> YOUR ASSIGNMENT
Look through the data below, and copy each line that carries the word "agent".

> PROVIDED RECORDS
· · ·

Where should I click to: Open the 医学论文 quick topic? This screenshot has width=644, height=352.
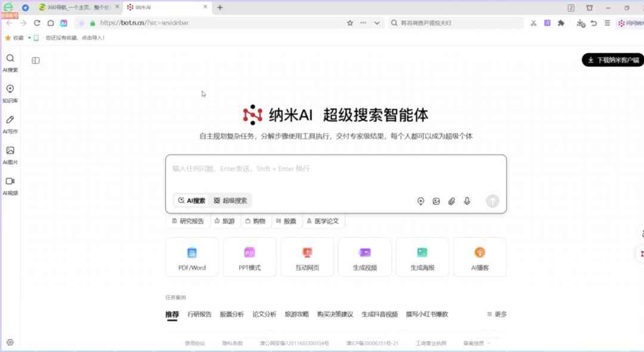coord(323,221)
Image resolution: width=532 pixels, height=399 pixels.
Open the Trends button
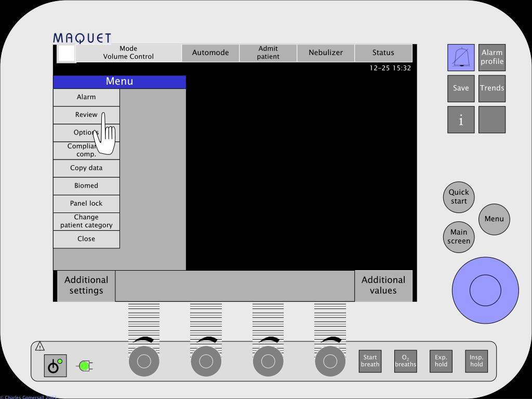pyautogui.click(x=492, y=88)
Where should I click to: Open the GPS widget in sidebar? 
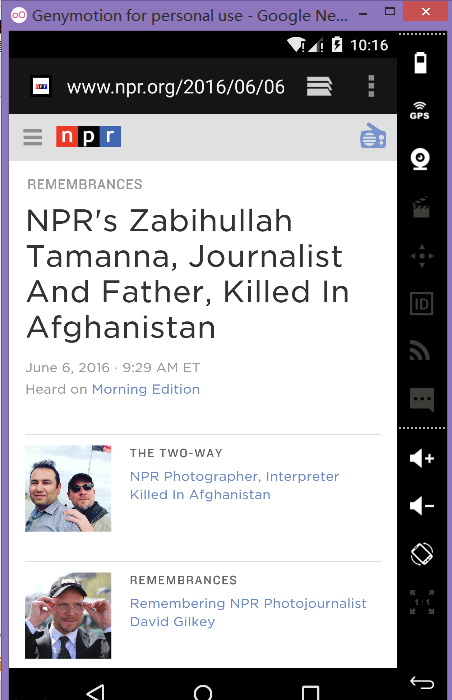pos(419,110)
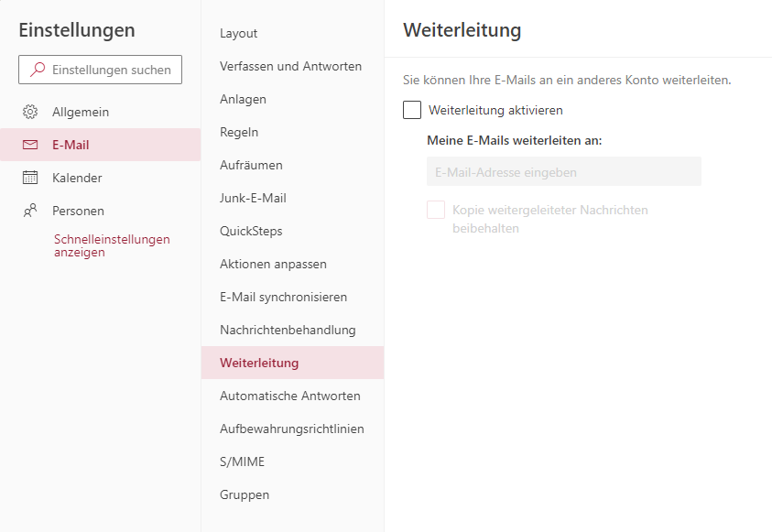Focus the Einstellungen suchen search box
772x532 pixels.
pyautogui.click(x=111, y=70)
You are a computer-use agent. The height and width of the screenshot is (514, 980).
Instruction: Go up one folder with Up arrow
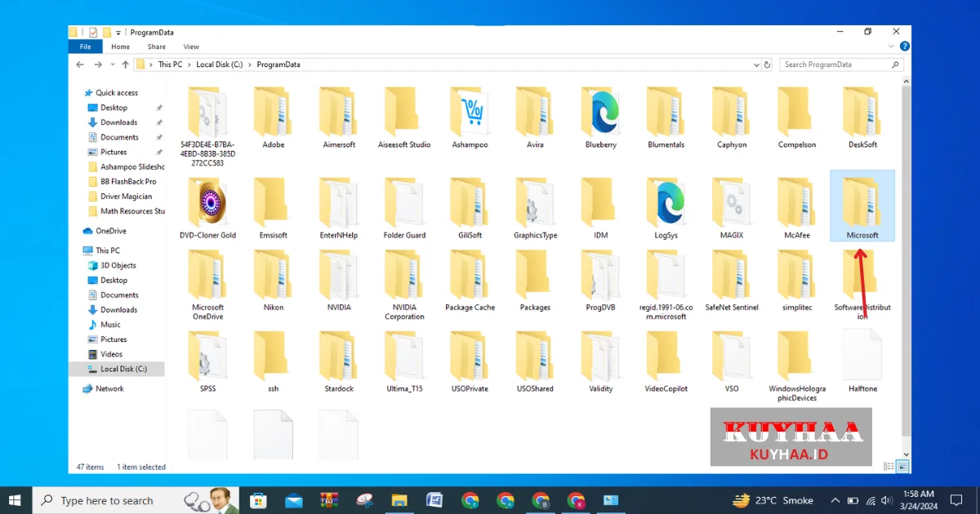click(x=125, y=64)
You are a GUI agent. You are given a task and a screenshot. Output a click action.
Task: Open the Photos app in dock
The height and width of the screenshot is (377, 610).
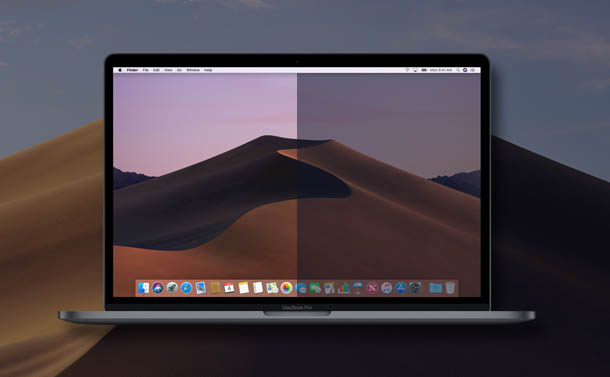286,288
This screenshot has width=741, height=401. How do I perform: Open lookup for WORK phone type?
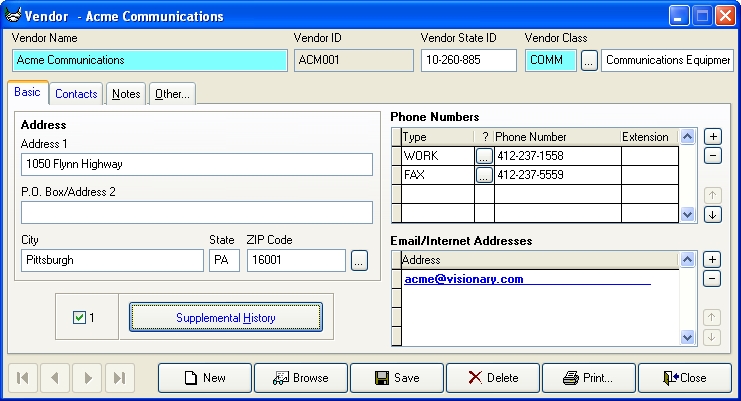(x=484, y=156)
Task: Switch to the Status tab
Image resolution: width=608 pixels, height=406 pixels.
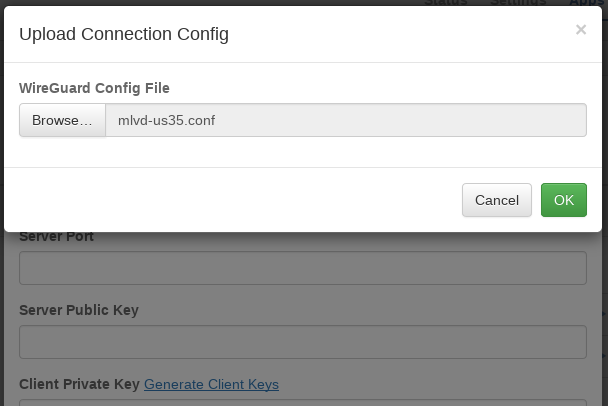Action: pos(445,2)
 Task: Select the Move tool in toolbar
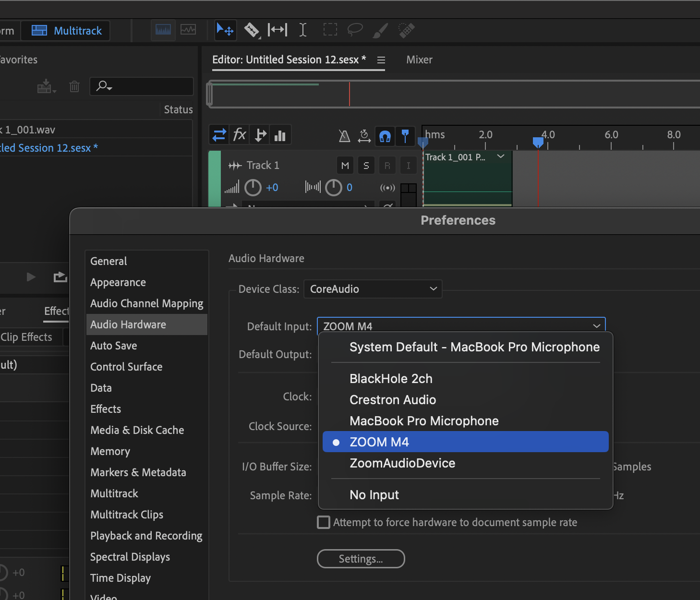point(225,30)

· · ·

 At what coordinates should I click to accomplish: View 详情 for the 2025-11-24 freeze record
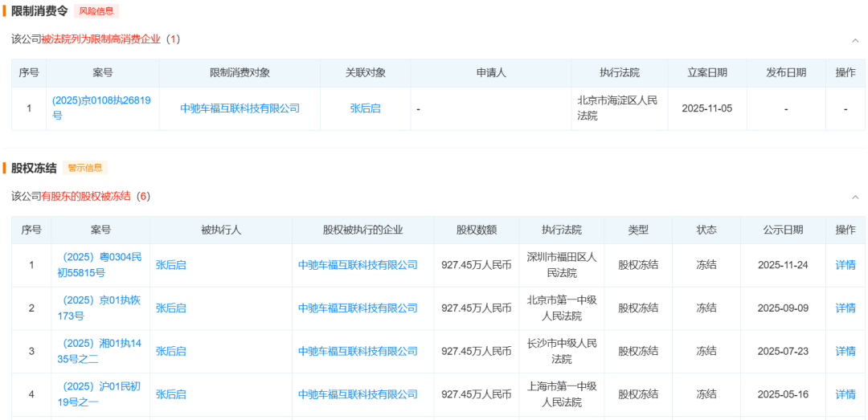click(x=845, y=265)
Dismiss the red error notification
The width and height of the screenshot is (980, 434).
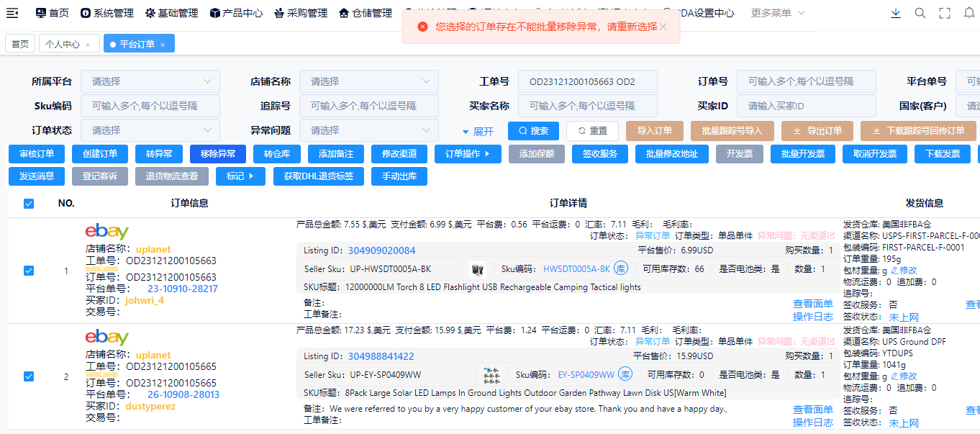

· · ·

> REPLY TO THE TASK
You are a computer-use agent. The height and width of the screenshot is (514, 980).
You are a GUI agent. You are given a task and a screenshot. Output a click action.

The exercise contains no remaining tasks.